Certa vez conversando com Pai Flávio disse a ele que estava muito feliz, ele prontamente me perguntou o porquê da alegria. Na hora não soube responder especificamente o motivo, mas na verdade hoje sei. Quando fazemos o que é certo e nos doamos realmente para nossos orixás, eles nos dão o que há de melhor. E para mim a melhor coisa que recebi nesses quase oito anos de iniciado é a paz de espírito, de não carregar mágoas no coração, de ver o mundo com olhos de esperança, de procurar a beleza que se esconde, às vezes, atrás de uma cara fechada, por que não?

Agradeço muito a Pai Flávio e ao Ilé Asé Omí Iwín Odara, pois nessa casa eu consegui encontrar o meu caminho. Esse caminho tem sido de muitas vitórias e conquistas, alguns tropeços é claro, mas que também foram importantes, pois me fizeram crescer e lutar com mais força para atingir os meus objetivos. Quando cheguei no Ilé, fui recebido por uma grande árvore ornada com lindos presentes, Pai Flávio conhece a história. Pois é, que ela continue lá, alta e majestosa, protegendo a todos nós, os seus filhos.

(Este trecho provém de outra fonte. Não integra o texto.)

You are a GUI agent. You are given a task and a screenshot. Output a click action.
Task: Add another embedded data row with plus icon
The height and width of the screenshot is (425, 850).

Ilustração de Patrick de Ayrá (Obásilè)
Talvez alguns achem que estou escrevendo muito, mas achei importante dividir com os meus irmãos a minha experiência religiosa. Nem sempre temos tempo de trocar nossas impressões uns com os outros, mas digo, principalmente aos mais novos: Ser iyawo é maravilhoso, saibam respeitar o seu tempo, tenham amor ao seu orixá, confiem em sua casa de culto. O axé que ela possui é fantástico, problemas são normais em todo lugar, só o paraíso é perfeito. E nunca devemos esquecer que o sucesso de uma casa de santo está intimamente ligada a capacidade dos seus membros vencerem JUNTOS as dificuldades e se manterem unidos. De acordo com a filosofia que herdamos de nossos ancestrais, o coletivo é sempre mais importante que o individual, não por um indivíduo ser menos importante que o outro, mas pelo fato de ninguém conseguir sobreviver bem, por muito tempo isolado. Os galhos de Danko (bambusal) são fortes por que um sustenta o outro, o vento passa mas ele nunca é destruído. Por isso cantamos após o orixá dar o seu nome, ou em ocasiões especiais e de festividade:

“F’ara imóra Olúwo, F’ara imóra

Arakétu wúre, Fara imóra

Olóore salare, A mu’ ra dìde

Olóore salare, Omo Araketu ‘wure”

“Usamos o corpo para nos abraçar

Nós nos abraçamos

Somos todos filhos do Povo de Kétu

E pedimos abenção. Unidos em um só corpo.”